A total of 48 articles were included for analysis, evaluating 4461 patients and 3894 breasts. The most commonly performed mastectomy type was skin-sparing mastectomy, followed by nipple-areola complex-sparing mastectomy. For the first surgical step, the mean tissue expander size was 423.64 cc, with a mean final expander fill of 349.10 cc. The mean time between the first and second surgery stages was 6.21 months, and the mean follow-up time was 17.10 months. A total of 21.27% of the patients experienced at least one complication. Specifically, seroma was identified in 11.19%, infection in 8.97%, skin flap necrosis in 8.48%, capsular contracture in 6.74%, rippling/wrinkling in 11.30%, expander or implant exposure in 2.38%, and implant removal in 8.62% of the patients.
Two-stage prepectoral breast reconstruction is a viable surgical option for selected patients. The most frequent complication was seroma. Adjuvant radiotherapy was associated with a higher rate of infection and implant removal.
植入物乳房重建是乳房切除术后最常用的乳房重建方法。假体乳房重建有助于在减少手术时间的情况下获得最佳效果,在特定患者中比直接植入和胸肌下重建具有优势。本研究旨在全面概述两阶段胸肌前乳房重建。
进行了系统的文献检索,按照系统评价和荟萃分析指南的首选报告项目,在PubMed、Cochrane和Embase数据库中进行检索。纳入标准包括与已完成的两阶段胸肌前乳房重建相关的临床试验或随机临床试验。进行统计分析以综合数据并评估结果。
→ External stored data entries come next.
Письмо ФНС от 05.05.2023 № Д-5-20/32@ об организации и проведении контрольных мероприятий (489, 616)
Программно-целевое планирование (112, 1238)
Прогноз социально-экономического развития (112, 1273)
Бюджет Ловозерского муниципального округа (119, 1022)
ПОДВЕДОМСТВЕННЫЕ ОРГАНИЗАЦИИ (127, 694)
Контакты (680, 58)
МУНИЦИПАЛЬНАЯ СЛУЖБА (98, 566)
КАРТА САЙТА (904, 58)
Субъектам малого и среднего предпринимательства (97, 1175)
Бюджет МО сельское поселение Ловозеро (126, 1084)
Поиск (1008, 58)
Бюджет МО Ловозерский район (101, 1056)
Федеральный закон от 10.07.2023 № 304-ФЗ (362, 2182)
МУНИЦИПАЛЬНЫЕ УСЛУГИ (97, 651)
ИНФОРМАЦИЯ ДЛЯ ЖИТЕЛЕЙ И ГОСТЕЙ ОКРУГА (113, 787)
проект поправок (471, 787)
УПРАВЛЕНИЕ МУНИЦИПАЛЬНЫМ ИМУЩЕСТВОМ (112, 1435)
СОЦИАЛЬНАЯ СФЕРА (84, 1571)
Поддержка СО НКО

共纳入48篇文章进行分析,评估了4461例患者和3894个乳房。最常进行的乳房切除类型是保留皮肤的乳房切除术,其次是保留乳头乳晕复合体的乳房切除术。对于第一个手术步骤,组织扩张器的平均大小为423.64立方厘米,扩张器的平均最终填充量为349.10立方厘米。第一和第二手术阶段之间的平均时间为6.21个月,平均随访时间为17.10个月。共有21.27%的患者经历了至少一种并发症。具体而言,11.19%的患者出现血清肿,8.97%的患者出现感染,8.48%的患者出现皮瓣坏死,6.74%的患者出现包膜挛缩,11.30%的患者出现波纹/皱纹,2.38%的患者出现扩张器或植入物外露,8.62%的患者进行了植入物取出。
两阶段胸肌前乳房重建对于特定患者是一种可行的手术选择。最常见的并发症是血清肿。辅助放疗与更高的感染率和植入物取出率相关。